> YOUR GOAL: Please give the listing underneath again, exactly as shown.

> DATA UNDER STUDY:
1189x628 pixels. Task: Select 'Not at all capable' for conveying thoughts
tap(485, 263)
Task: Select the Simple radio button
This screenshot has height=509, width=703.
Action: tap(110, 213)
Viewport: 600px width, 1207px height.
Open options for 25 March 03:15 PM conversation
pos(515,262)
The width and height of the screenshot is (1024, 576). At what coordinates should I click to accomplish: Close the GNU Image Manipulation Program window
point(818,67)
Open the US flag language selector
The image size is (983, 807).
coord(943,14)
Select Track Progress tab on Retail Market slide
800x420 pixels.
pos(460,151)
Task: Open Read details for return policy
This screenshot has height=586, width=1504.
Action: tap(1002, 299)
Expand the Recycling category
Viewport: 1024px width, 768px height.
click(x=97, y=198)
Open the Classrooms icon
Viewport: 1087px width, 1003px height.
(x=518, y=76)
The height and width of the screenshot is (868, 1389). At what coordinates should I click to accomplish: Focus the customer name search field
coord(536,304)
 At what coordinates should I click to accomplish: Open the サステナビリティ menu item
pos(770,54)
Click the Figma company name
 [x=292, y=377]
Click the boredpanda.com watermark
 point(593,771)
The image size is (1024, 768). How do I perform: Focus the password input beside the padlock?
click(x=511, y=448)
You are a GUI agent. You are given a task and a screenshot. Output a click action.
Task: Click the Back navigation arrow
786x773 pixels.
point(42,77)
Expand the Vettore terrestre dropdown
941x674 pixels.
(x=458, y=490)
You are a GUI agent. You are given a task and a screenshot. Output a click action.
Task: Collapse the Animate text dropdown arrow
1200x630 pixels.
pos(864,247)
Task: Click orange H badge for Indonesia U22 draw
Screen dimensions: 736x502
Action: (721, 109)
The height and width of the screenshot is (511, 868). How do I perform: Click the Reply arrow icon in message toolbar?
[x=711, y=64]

> TASK RESULT:
1189x628 pixels. Task: Select 'Not at all capable' for conveying thoughts
tap(485, 263)
Task: Select the Simple radio button
This screenshot has height=509, width=703.
Action: tap(110, 213)
Viewport: 600px width, 1207px height.
Open options for 25 March 03:15 PM conversation
pos(515,262)
The width and height of the screenshot is (1024, 576). At what coordinates should I click to accomplish: Close the GNU Image Manipulation Program window
point(818,67)
Open the US flag language selector
The image size is (983, 807).
coord(943,14)
Select Track Progress tab on Retail Market slide
800x420 pixels.
pos(460,151)
Task: Open Read details for return policy
This screenshot has height=586, width=1504.
Action: tap(1002, 299)
Expand the Recycling category
Viewport: 1024px width, 768px height.
click(x=97, y=198)
Open the Classrooms icon
Viewport: 1087px width, 1003px height.
(x=518, y=76)
The height and width of the screenshot is (868, 1389). At what coordinates should I click to accomplish: Focus the customer name search field
coord(536,304)
 At what coordinates should I click to accomplish: Open the サステナビリティ menu item
pos(770,54)
Click the Figma company name
 [x=292, y=377]
Click the boredpanda.com watermark
 point(593,771)
The image size is (1024, 768). How do I perform: Focus the password input beside the padlock?
click(x=511, y=448)
You are a GUI agent. You are given a task and a screenshot. Output a click action.
Task: Click the Back navigation arrow
786x773 pixels.
point(42,77)
Expand the Vettore terrestre dropdown
941x674 pixels.
(x=458, y=490)
You are a GUI agent. You are given a task and a screenshot. Output a click action.
Task: Collapse the Animate text dropdown arrow
1200x630 pixels.
pos(864,247)
Task: Click orange H badge for Indonesia U22 draw
Screen dimensions: 736x502
Action: (721, 109)
The height and width of the screenshot is (511, 868). How do I perform: Click the Reply arrow icon in message toolbar?
[x=711, y=64]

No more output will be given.